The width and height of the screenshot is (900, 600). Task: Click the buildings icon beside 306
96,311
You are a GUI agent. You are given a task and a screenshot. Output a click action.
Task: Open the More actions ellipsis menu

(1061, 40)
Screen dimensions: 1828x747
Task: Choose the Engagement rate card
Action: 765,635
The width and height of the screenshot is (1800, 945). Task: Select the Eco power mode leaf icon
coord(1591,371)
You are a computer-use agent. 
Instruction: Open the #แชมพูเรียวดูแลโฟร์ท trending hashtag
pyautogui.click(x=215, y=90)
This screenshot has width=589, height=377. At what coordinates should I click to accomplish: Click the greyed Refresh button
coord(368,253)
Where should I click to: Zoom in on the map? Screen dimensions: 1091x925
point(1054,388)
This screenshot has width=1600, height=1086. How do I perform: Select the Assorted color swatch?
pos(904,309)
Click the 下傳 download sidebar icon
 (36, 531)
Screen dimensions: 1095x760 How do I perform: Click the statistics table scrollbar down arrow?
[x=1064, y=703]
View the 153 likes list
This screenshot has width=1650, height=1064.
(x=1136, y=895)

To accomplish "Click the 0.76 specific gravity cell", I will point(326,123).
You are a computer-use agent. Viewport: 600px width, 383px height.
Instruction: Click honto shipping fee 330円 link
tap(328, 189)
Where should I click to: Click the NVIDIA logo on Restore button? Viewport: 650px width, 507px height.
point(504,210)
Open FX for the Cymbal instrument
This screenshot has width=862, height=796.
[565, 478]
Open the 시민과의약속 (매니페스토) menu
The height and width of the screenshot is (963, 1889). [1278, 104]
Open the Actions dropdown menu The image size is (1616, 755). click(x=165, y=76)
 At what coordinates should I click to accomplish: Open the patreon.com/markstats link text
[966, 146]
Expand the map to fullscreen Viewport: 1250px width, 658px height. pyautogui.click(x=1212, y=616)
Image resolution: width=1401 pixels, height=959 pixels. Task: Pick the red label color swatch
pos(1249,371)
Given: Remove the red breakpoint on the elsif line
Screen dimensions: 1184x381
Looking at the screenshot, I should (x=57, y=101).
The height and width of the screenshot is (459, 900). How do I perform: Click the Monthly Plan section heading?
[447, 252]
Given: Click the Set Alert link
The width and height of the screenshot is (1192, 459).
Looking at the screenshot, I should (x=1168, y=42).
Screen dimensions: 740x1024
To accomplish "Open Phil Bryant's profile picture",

- - -

TASK TO COMPLETE:
Across the entries, each line containing the word "computer" is to be counted once; the total alone is to be given.

ANSWER FOR THE TASK:
2